The bill’s lead sponsor, Wolfeboro Republican Rep. William Marsh, who is himself a retired physician, cited the role Nazi health officials played in the Holocaust as he introduced the bill. And he noted that emergency powers granted to the state’s health officials permit them to flout other laws.
“I’m troubled that current law allows emergency orders in New Hampshire to supersede certain criminal laws – not that I believe our commissioner would ever do that.” Marsh told colleagues.
Several bills now before lawmakers aim to overturn or limit emergency action taken by Gov. Chris Sununu in response to the coronavirus. The bill approved Monday targets the actions by state Health Commissioner Lori Shibinette. It would require a two-thirds vote of a special legislative panel to overturn any emergency order issued by her office.
“These powers: to isolate, quarantine or control access to an exposure are designed to protect the public. Never in our lifetimes have these powers been so visible and needed,” said Patricia Tilley, the state’s deputy public health director.
Tilley also said Shibinette relied on the expertise and advice of epidemiologists and other doctors when making “complex, ethical decisions.”

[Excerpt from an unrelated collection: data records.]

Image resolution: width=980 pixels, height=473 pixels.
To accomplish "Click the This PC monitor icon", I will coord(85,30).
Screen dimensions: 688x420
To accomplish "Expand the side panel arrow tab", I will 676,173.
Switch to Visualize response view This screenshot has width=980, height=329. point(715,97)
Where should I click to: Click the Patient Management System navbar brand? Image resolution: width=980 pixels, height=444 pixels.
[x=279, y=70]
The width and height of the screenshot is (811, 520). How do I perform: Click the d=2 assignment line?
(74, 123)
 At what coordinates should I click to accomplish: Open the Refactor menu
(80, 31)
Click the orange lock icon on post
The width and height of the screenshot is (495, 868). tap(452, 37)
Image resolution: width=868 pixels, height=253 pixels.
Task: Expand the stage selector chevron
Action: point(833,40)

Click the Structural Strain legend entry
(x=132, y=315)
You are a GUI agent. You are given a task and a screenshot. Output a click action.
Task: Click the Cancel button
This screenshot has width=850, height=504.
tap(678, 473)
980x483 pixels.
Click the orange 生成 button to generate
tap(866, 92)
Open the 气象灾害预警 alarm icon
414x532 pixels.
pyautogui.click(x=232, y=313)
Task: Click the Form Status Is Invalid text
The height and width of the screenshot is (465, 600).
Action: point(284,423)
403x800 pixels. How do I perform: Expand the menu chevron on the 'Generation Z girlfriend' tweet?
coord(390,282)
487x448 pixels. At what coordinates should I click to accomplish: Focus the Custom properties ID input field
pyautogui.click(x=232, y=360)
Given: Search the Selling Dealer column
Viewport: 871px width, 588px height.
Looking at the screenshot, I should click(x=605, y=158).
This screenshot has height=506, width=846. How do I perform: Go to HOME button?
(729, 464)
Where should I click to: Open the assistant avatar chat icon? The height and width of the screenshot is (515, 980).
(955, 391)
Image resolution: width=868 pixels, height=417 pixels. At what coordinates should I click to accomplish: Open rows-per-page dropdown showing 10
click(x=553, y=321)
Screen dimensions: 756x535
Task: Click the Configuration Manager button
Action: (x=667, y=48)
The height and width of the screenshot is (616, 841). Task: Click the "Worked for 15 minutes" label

But Shibinette’s decision in April to temporarily ban the prescription of hydroxychloroquine and chloroquine to treat COVID-19 remains a point of friction. Both drugs were touted by former President Trump. In her order, Shibinette said she limited prescriptions to ensure patients who needed the drugs to treat conditions such as lupus and rheumatoid arthritis didn’t lose access to drugs.
But critics like Rep. Dennis Acton, a Republican from Fremont, said it crossed a line.
“The decision to ban hydroxychloroquine: a very questionable act. It appeared to be politically motivated,” Acton said. “We definitely need some type of checks and balances on this.”
The debate over how big that check should be will likely persist as this bill moves through the State House. Prior to the committee vote, the state health department’s top lawyer stressed that, while the department would welcome legislative feedback on executive orders, this bill goes too far.
“There is a threat to this bill that would allow for orders to be overturned for essentially anything that the commissioner has responsibility for,” said Melissa St. Cyr, the health department’s chief legal officer.